A painting originally by Ernst Klimt, which was then reworked by the famous Viennese Secessionist Gustav Klimt after his brother’s unexpected death at 29 years old, sold for £2.2 million ($2.8 million) at Sotheby’s Old Master & 19th Century Evening Auction in London last night, December 4.
The third of seven Klimt children, Ernst Klimt was born in 1864 in Vienna, two years before his brother Gustav. The brothers studied together at Vienna’s University of Applied Arts, which Ernst joined at age 13. The pair went into business together with their friend Franz Matsch, creating the “Künstler-Compagnie,” which opened its studio in 1883, creating commissioned paintings for theaters, including a version of the work sold last night at Sotheby’s.

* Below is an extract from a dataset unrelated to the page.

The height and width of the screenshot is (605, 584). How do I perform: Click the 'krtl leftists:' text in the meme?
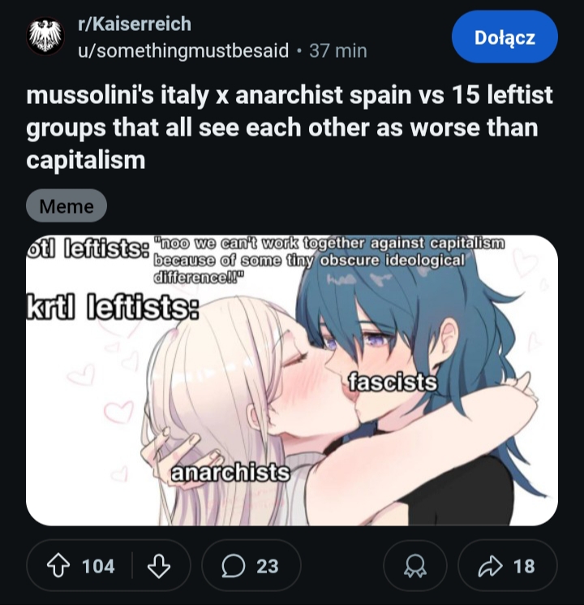pos(113,307)
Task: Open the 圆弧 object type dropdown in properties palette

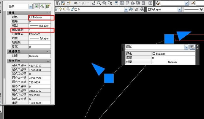Action: [x=31, y=6]
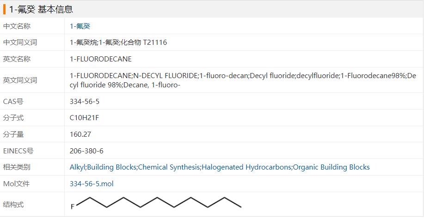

Hanswurst Delivering an Impromptu Performance in Rothenburg (1886–8) was an iteration of a decorative panel Ernst had created to adorn the ceiling above the grand staircase of Austria’s national theatre, the Burgtheater, with the easel version begun in 1892. Ernst died later that year from a heart illness, and his grieving brother (also grieving their gold engraver father, who was also called Ernst and had died earlier that year) completed the work. It is one of the few paintings Gustav produced during this upsetting period while the artist financially supported Ernst’s widow and young daughter.
Klimt’s sister Hermine wrote that Gustav would “despair” while trying to finish what his younger brother had started: “And so, he [Gustav] had to complete the painting which Ernst had left unfinished. As often as he tried to get started, he simply couldn’t and despaired. When he got home, he would say ‘I can’t finish it!’ But at last, with a great deal of willpower, he succeeded.”
Gustav signed the work “Ernst Klimt” and added portraits of their mother, sisters, and surviving brother to the busy group scene of the German stock comedic character Hanswurst entertaining an audience in a market square. It was exhibited and sold under Ernst’s name in 1895.
A six-way bidding battle ensued for the painting. The last time the painting had come to auction was 40 years ago when it sold for £140,000 ($178,140). Last night’s low estimate of £300,000 ($381,727) was already more than double this previous result, but in the end, the painting sold for 16 times what it did in 1984.
Claude Piening, Sotheby’s senior international specialist for 19th Century European Paintings, said that the “work is both incredibly touching as well as utterly unique: we also don’t know of any other times that this has happened, and so it is a record of a pivotal moment in Klimt’s life as a loyal brother.” He added that the painting “is also super impressive in quality, with an almost photographic quality to the detail. Works from this period are extremely rare, let alone when accounting for the collaborative element, and so we were thrilled to see it find a new home this evening.”
Piening told Artnet News that “the subject and quality, and of course the Klimt name, all had their part to play” in the success of the sale, as did “the very personal story that the picture had to tell, of one brother honoring the other and their wider family, which really touched a chord with many who viewed and bid on this exceptional and unique work.”
The Evening Auction reached a total of £24.1 million ($30.5 million), doubling its low estimate of £13.3 million ($17 million), with almost 60 percent of lots exceeding their high-estimates and six artworks selling for over £1 million ($1.2 million). The headline moment of last night’s Sotheby’s sale, though, was surely the £9.9 million ($12.6 million) achieved for Sandro Botticelli’s The Virgin and Child Enthroned (ca. 1470) which broke the record for the highest price achieved for an early work by Botticelli.